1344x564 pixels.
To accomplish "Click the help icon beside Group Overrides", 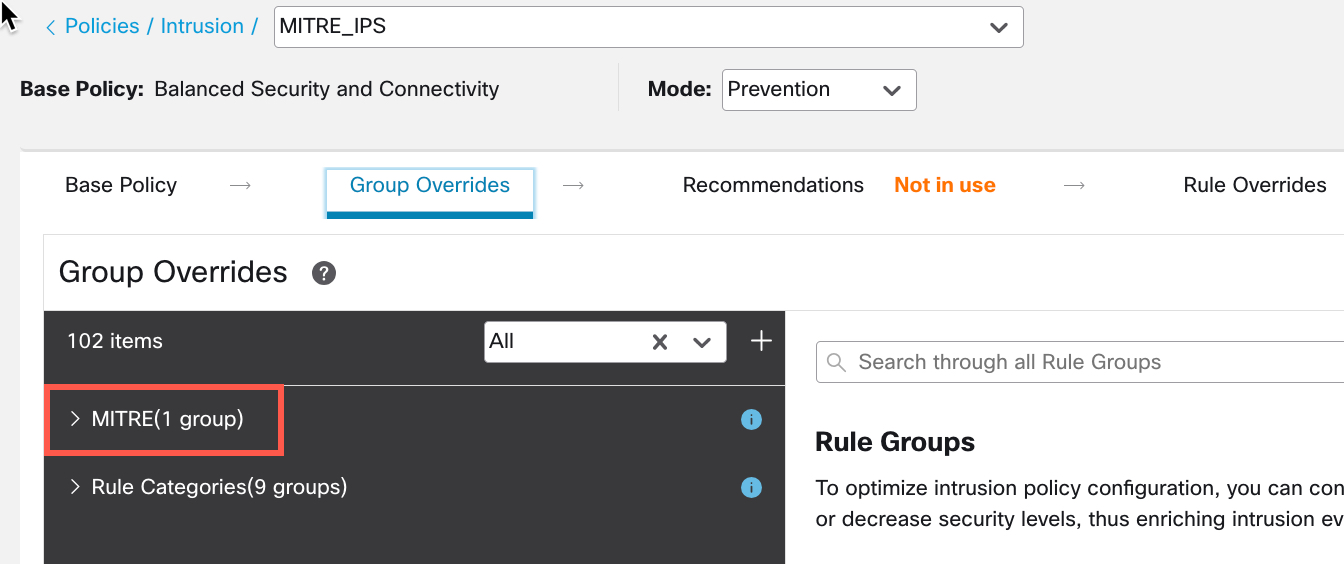I will point(323,273).
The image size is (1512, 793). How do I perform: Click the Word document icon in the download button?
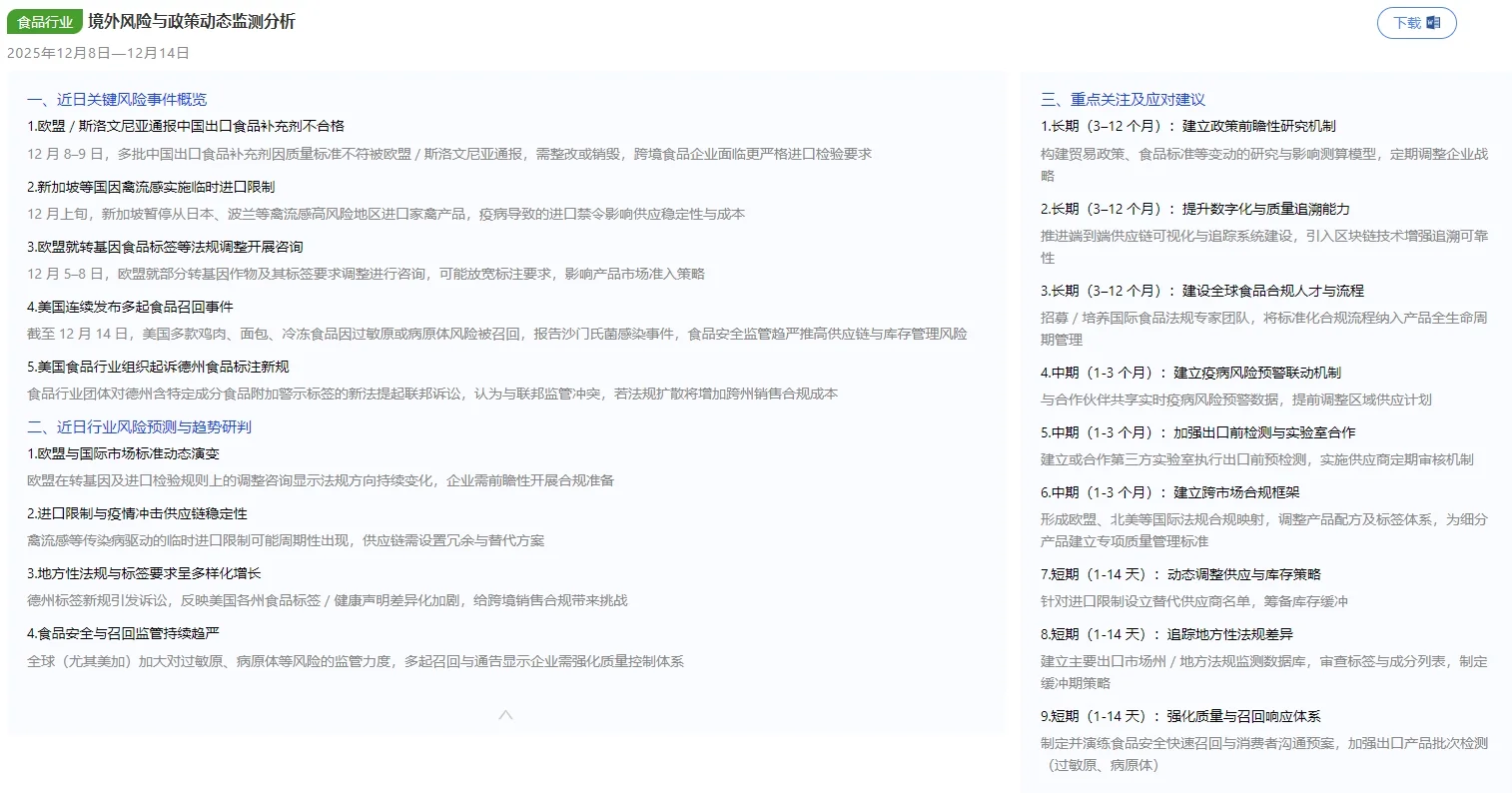(1435, 22)
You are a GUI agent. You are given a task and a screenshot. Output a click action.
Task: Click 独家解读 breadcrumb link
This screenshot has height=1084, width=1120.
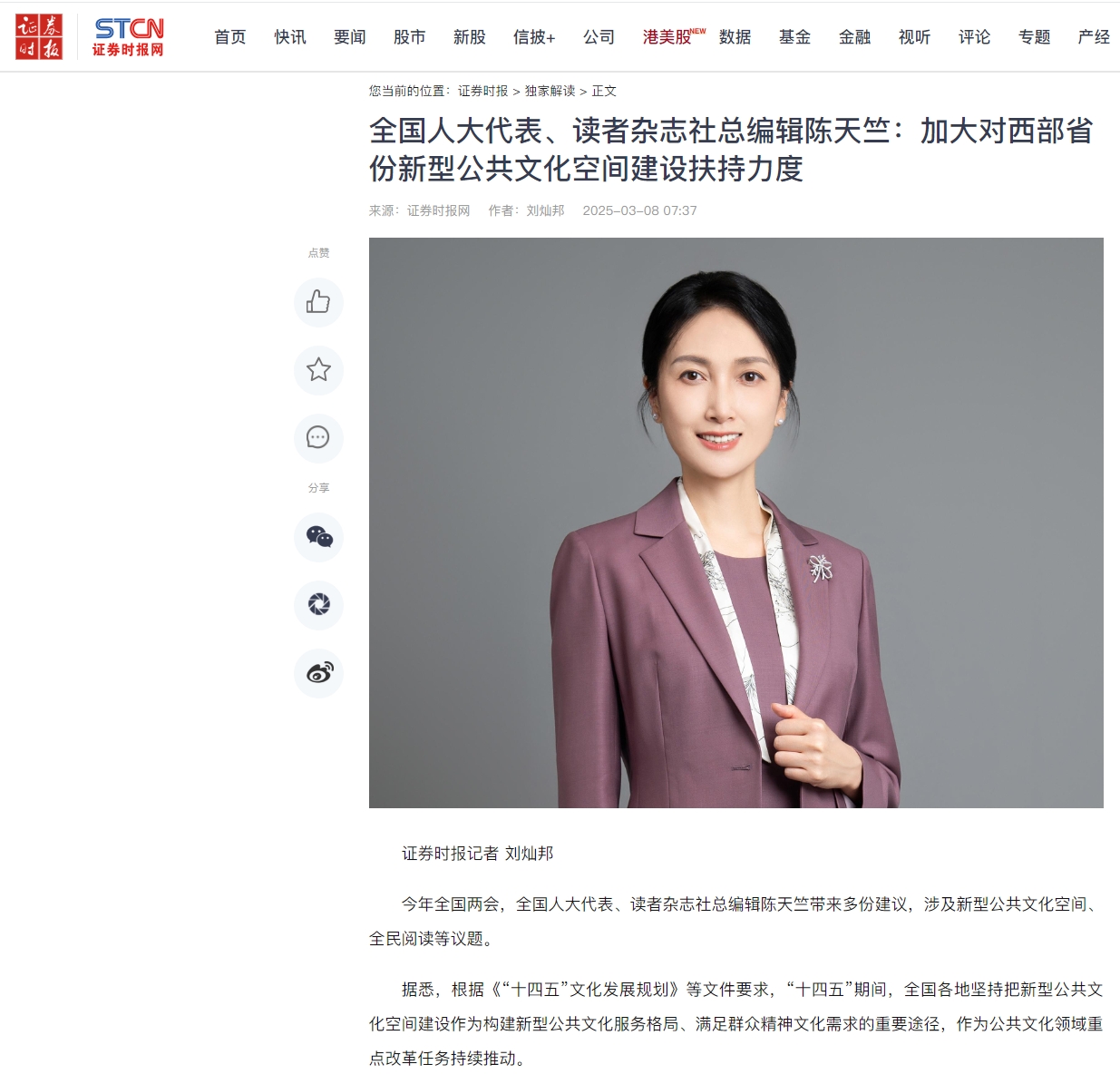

## EXERCISE DETAILS
Pull out every line of the entries that includes the word "screenshot".

## OUTPUT FOR THIS EXERCISE
You are a GUI agent. You are given a task and a screenshot. Output a click action.
This screenshot has height=1084, width=1120.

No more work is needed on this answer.